Molecular simulations of surfactants and silanes: Self-assembly in solutions and on surfaces, and friction between monolayers

Abstract

Recent experimental efforts have focused on the development of water-based chemistries to deposit hydrophobic alkylsilane films on the silica surfaces to address the problem of stiction induced failure in MEMS. A detailed molecular level examination of the structure of these films is limited with the available experimental methods. Therefore, this work undertakes an investigation of the structure and properties of self-assembled alkylsilane monolayer films via Monte Carlo (MC), and molecular dynamics (MD) simulations. The existing literature on the surfactant aggregation is used as a guide for modeling the alkylsilanes molecules.

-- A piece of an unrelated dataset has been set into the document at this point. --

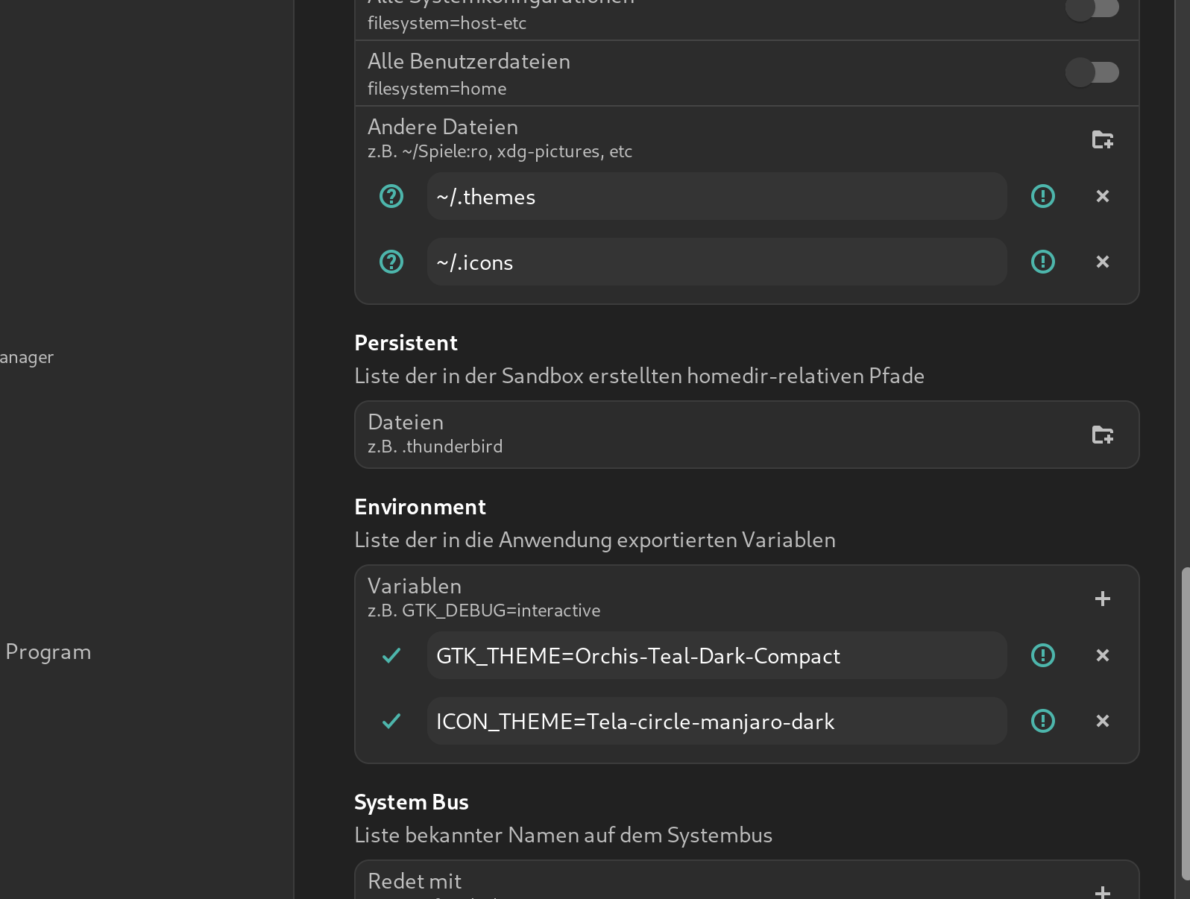1190x899 pixels.
Task: Click the help icon beside ~/.icons
Action: (x=391, y=262)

However, the current literature is ambiguous whether to describe interactions between the surfactant head groups as short-range or long-range. This work resolves this discrepancy successfully by performing a series of simulations of various structural and interaction models of surfactants. Simulations show that a realistic surfactant aggregation requires an excluded volume of the head groups, necessitating different interaction models in different structural models of surfactants. Next, MC simulations have been used to investigate the impact of the charged group in cationic alkylsilane on the structure of the deposited film. The structure of the films is characterized with the spatial pair correlations at each molecular layer of the deposited films. The long-range correlations are seen for the films of cationic alkylsilanes. Also, the frictional behavior of the alkylsilane films deposited on silica substrates is examined via molecular dynamics simulations. The friction coefficients of the films are obtained as a function of separation between the films, temperature, and velocity of the substrates. The results of the MD simulations support a thermal activation model of friction.